-------- 选段 --------

填充每个节点的下一个右侧节点指针

题目:给定一个完美二叉树,其所有叶子节点都在同一层,每个父节点都有两个子节点。二叉树定义如下:

struct Node {
int val;
Node *left;
Node *right;
Node *next;
}
填充它的每个 next 指针,让这个指针指向其下一个右侧节点。如果找不到下一个右侧节点,则将 next 指针设置为 NULL。

初始状态下,所有 next 指针都被设置为 NULL。
示例
输入:{"$id":"1","left":{"$id":"2","left":{"$id":"3","left":null,"next":null,"right":null,"val":4},"next":null,"right":{"$id":"4","left":null,"next":null,"right":null,"val":5},"val":2},"next":null,"right":{"$id":"5","left":{"$id":"6","left":null,"next":null,"right":null,"val":6},"next":null,"right":{"$id":"7","left":null,"next":null,"right":null,"val":7},"val":3},"val":1}

输出:{"$id":"1","left":{"$id":"2","left":{"$id":"3","left":null,"next":{"$id":"4","left":null,"next":{"$id":"5","left":null,"next":{"$id":"6","left":null,"next":null,"right":null,"val":7},"right":null,"val":6},"right":null,"val":5},"right":null,"val":4},"next":{"$id":"7","left":{"$ref":"5"},"next":null,"right":{"$ref":"6"},"val":3},"right":{"$ref":"4"},"val":2},"next":null,"right":{"$ref":"7"},"val":1}

解释:给定二叉树如图 A 所示,你的函数应该填充它的每个 next 指针,以指向其下一个右侧节点,如图 B 所示。

-------- 条目 --------

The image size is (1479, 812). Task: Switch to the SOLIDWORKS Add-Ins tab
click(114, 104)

--------
-------- 条目 --------

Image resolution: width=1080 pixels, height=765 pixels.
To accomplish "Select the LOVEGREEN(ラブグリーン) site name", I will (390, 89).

--------

你的任务:
A: 根据选段,如果找不到下一个右侧节点,应把 next 指针设置为什么?
B: 请用两句话概括选段。

完整答案:
A: 应设置为 NULL。

B: 选段给出一道题目:对于一棵所有叶子节点都在同一层、每个父节点都有两个子节点的完美二叉树,要填充每个节点的 next 指针,使其指向下一个右侧节点,找不到时设为 NULL。初始状态下所有 next 指针都是 NULL,选段还给出了输入和输出示例。